Podczas porannego, wtorkowego handlu złoty pozostaje stabilny oscylując blisko poziomów wyznaczonych podczas godzin wczorajszej sesji amerykańskiej.

Polska waluta wyceniana jest przez rynek następująco: 4,084 PLN za euro, 3,305 PLN wobec dolara amerykańskiego oraz 3,397 PLN względem franka szwajcarskiego. Rentowności polskiego długu nieznacznie spadły, stabilizując się tuż poniżej 5,00% w przypadku obligacji 10-letnich (4,977%).

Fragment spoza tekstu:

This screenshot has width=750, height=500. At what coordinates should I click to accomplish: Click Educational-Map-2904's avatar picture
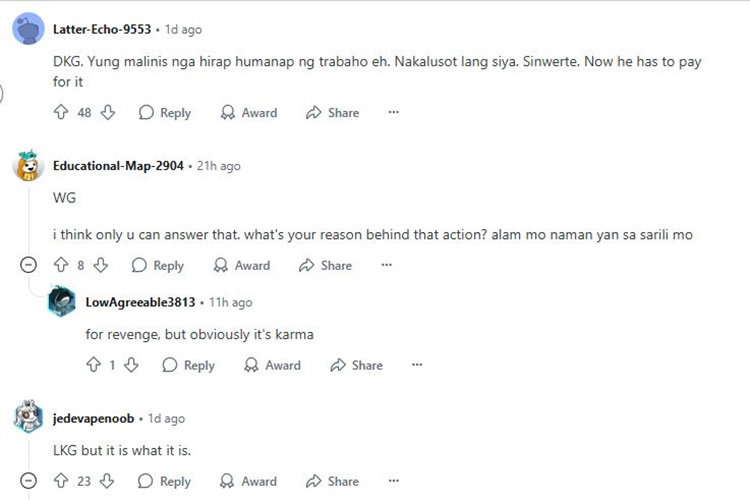pyautogui.click(x=28, y=165)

W trakcie wczorajszej sesji złoty stracił ok. -0,46% wobec zagranicznych dewiz, nie korzystając z poprawy nastrojów wynikających ze wzrostu notowań eurodolara powyżej znaczącej technicznej bariery na poziomie 1,2320 USD. Potwierdza to tezę, iż polskiej walucie ciężko będzie samodzielnie umocnić się poniżej 4,00-4,03 EUR/PLN, aby przekroczyć ten newralgiczny zakres inwestorzy na złotym będą musieli otrzymać kolejne silne sygnały (rynek w dalszym ciągu czeka na rozwój sytuacji na linii Hiszpania, Włochy – EFSF oraz potencjalne interwencje EBC i FED).

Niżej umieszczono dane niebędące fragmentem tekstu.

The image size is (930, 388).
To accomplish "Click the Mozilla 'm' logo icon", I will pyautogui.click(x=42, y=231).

Z rynkowego punktu widzenia realizuje się nakreślony wcześniej scenariusz obrony 4,10 EUR/PLN na notowaniach złotego. Duże znaczenie dla utrzymania względnej siły polskiej waluty na rynku będzie miała dzisiejsza publikacja z rynku krajowego dotycząca inflacji w ujęciu CPI za lipiec (oczek. 4,2% r/r). Rynek wstępnie dyskontuje już możliwe złagodzenie polityki monetarnej w najbliższych miesiącach. Notowania kontraktów FRA’s (forward rate agreement) sugerują, iż część uczestników rynku zabezpiecza się przez możliwością zmiany nawet o 100 pb. w ciągu najbliższych 12 miesięcy. Szeroki konsensus rynkowy zakłada dzisiejszy odczyt na poziomie 4,2% r/r, jednak Ministerstwo Gospodarki we wczorajszym biuletynie prognozuje publikację na poziomie 4,1-4,2% r/r. Naszym zdaniem prawdopodobny jest nawet odczyt na poziomie 4,00% r/r z uwagi na prognozowany spadek wzrostu cen w zakresie żywności, energii i paliw przy nieznacznym jedynie wzroście dynamiki inflacji bazowej. Dane dot. inflacji najprawdopodobniej odbiją się znacząco na rynku polskiego długu, a w szczególności papierów o krótszym terminie zapadalności. Złoty w ostatnim czasie w dużej mierze pomija lokalne odczyty fundamentalne, jednak należy zakładać, iż przypadku publikacji poniżej oficjalnych prognoz (4,2% r/r) możliwe będzie wystąpienie słabości złotego na rynku z uwagi na fakt wzrostu prawdopodobieństwa obniżenia stóp procentowych przez RPP i w konsekwencji spadku dyferencjału stóp na linii Polska – Strefa Euro (4,75% - 0,75%).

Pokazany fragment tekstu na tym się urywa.